In an article published today in the Ottawa Citizen, MLI’s Brian Lee Crowley highlights the dangers facing Canada from illicit trade in the contraband pipeline along the 401 corridor.
A cross-border accident waiting to happen
By Brian Lee Crowley, the Ottawa Citizen, March 29th, 2013
Because keeping the border open and goods flowing with our U.S. neighbours is practically the definition of Canada’s economic self-interest, anything that attracts the unfavourable attention of Washington to our border is to be avoided at all costs. Just ask the Mexicans.
That’s why we should all be uneasy about large-scale smuggling across the border, especially where it involves, as it almost always does, organized crime.
Consider the so-called 401 Corridor, in which Mohawk communities that straddle the Canada-U.S. border around Cornwall, Ont. have become a conduit for a thriving contraband trade.
Contraband cigarettes originating in Mohawk communities on the U.S. side then pass through the “pipeline” to the Canadian reserves, where they sell for a tiny fraction of the value of legal cigarettes. Organized crime groups from outside the territory provide an extensive distribution network throughout Quebec and Ontario.
Tobacco taxes are generally lower in the U.S., and that differential drives the smuggling, in which criminal entrepreneurs simply pocket a piece of the price difference by braving the risk of being caught and punished.
But cigarettes have been trafficked illegally across the border for years. And in any case, the cigarettes are being smuggled into Canada. Why would Washington care?
Two reasons. According to research for the Macdonald-Laurier Institute, the illegal tobacco trade is clearing about $75 million a year in the 401 corridor alone. That attracts organized crime in a big way and generates ancillary activities such as bulk cash smuggling and money laundering. The U.S. invests major resources in trying to disrupt these money flows. They don’t appreciate breaches in the border anywhere that accommodate these activities.

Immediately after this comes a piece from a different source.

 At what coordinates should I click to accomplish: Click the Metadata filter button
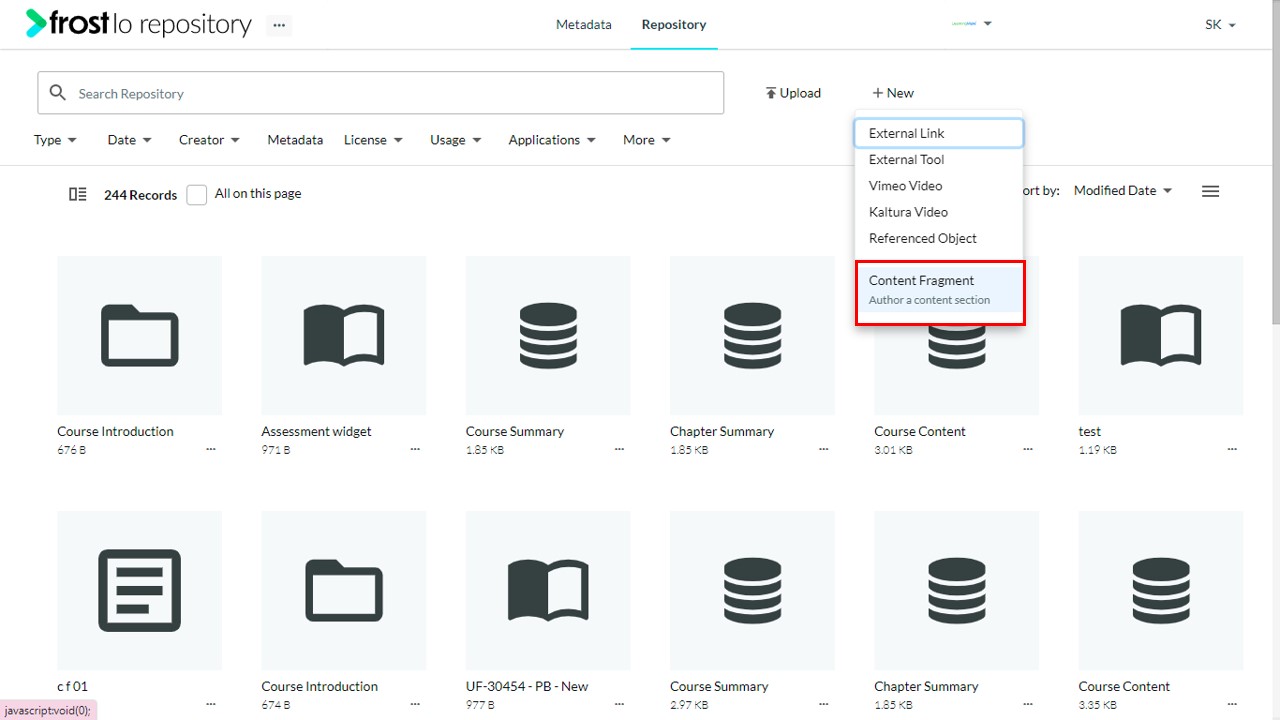(x=295, y=140)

More disquietingly, although the pipeline may have been created with tobacco in mind, once the infrastructure exists, you can put almost anything in it. And some of those things are truly frightening.

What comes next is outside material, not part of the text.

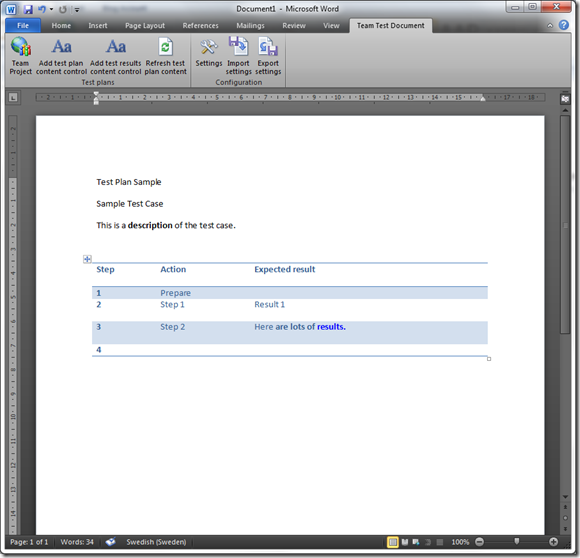Expand the Undo history dropdown arrow
The width and height of the screenshot is (580, 558).
51,9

I am not even talking about illicit drugs, although there is lots of evidence that the pipeline has been used to shift marijuana, ecstasy, cocaine and other drugs in both directions. Better policing has helped to squeeze, but not eliminate, those activities.
More worrisome are things like weapons, people and counterfeit merchandise.
Once the infrastructure is in place, and a culture of impunity before the law established, very little restrains the criminals in charge from putting in other things.
At the moment a kind of modus vivendi appears to prevail along the 401 corridor. Enforcement efforts focus on drugs and weapons, with tobacco getting a bit of a free ride, so long as the smugglers stay out of the worse stuff and keep violence minimal.
Drugs and other dangerous contraband are thus kept under relative control because while there is money to be made, the chances of being caught and not enjoying the profits is much greater than with tobacco. In a world where the police don’t have enough people and equipment to enforce the law, and politicians don’t have the stomach for a fight with First Nations, this is probably a rational outcome, although for a society supposedly based on the rule of law, it is ultimately corrosive of some of our most important values.
But the face of smuggling is changing. Organized crime is starting to see that some of the greatest returns from smuggling don’t come from heavily criminalized activities like drug trafficking and human smuggling. It comes from smuggling counterfeit products like pharmaceuticals and expensive parts and equipment.
Roger Bate of the American Enterprise Institute in Washington has spent years documenting the extent to which phoney drugs are now circulating around the world, counterfeits that look and feel just like the real thing, but which have none of their therapeutic properties. And organized crime is now starting to manufacture what look like high-quality replacement parts for aircraft, for example, but are in fact cheap and dangerous knock-offs.
Unfortunately, as Bate documents, too often the penalties for such activities are relatively minor in far too many places, making them highly attractive for smuggling pipelines always on the lookout for high value contraband that brings low risk of serious sanctions.
The 401 corridor is, therefore, a cross-border accident waiting to happen.
High tobacco profits sustain a smuggling infrastructure that can move anything as long as the price is right, and new products with high profit margins but low risk are increasingly grabbing the attention of the organized criminals in charge.
Progress will only come when authorities on both sides of the border take tobacco smuggling seriously and take the steps to put it, and the pipeline it supports, out of business. If we could also bring the Mohawks into the mainstream of economic life and provide attractive economic alternatives for First Nations youth, we’d close off a major point of vulnerability in our relationship with the U.S., while clearing up a festering problem at home.